In this epic, multigenerational narrative, Lauren Collins traces the fates of four prominent Wilmington families, the Howes, the Hawleys, the Moores, and the Bellamy/MacRaes, all of whom were present on the day when hundreds of white supremacists launched a murderous coup to “take the city.” After issuing a “White Declaration of Independence,” white men gunned down scores of Black men, chasing their families into hiding. Then they marched to City Hall, where they overthrew the democratically elected, biracial local government at gunpoint in what is thought to be the only successful coup d’état on American soil. No one knows exactly how many Black citizens they murdered—surely dozens, likely hundreds—while driving thousands of survivors out of town. Folklore amongst both Black and white Wilmingtonians holds that the Cape Fear River ran red. While the effects of this episode of racial terrorism would ricochet through the next century of our nation’s history, no one was ever prosecuted or punished, and most of the details have been largely—and deliberately—forgotten.

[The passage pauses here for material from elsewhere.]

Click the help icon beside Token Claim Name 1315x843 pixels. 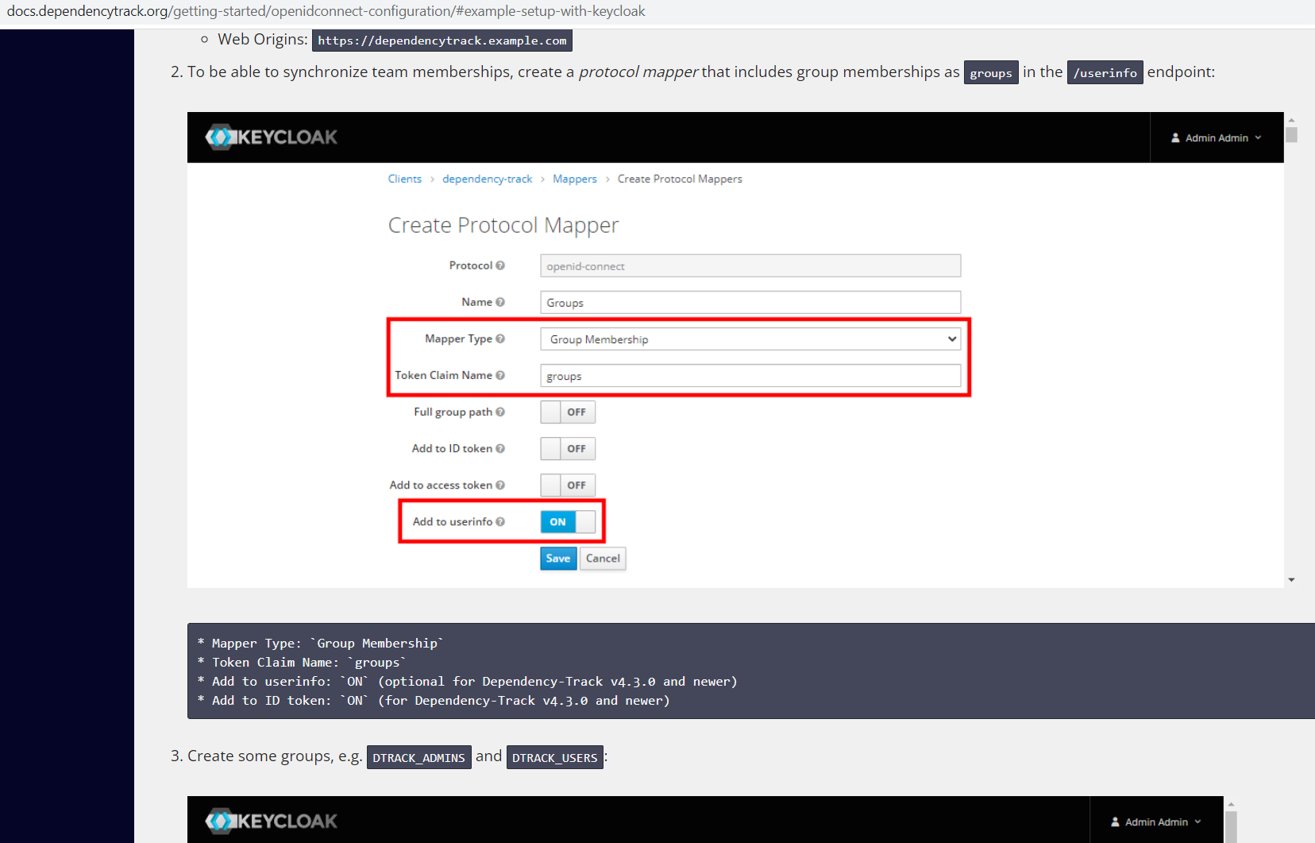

In collaboration with living descendants of Black and white families, Collins seeks to create a fuller understanding of 1898 than can be drawn solely from the archives. She follows these four families and their descendants through the eras of segregation and Jim Crow, the Great Migration, the Civil Rights movement, and school desegregation, all the way up to the Black Lives Matter and racial justice protests in 2020, emphasizing the lasting and devastating effects of 1898 on the city and people of Wilmington.
Weaving together each generation’s reckoning with their past and how it has imprinted on their present, They Stole a City is an ambitious and revelatory examination of American racial terror as it has played out in one Southern city, written in the conviction that the story of the 1898 Wilmington massacre and coup is, in fact, a story about America in 2025.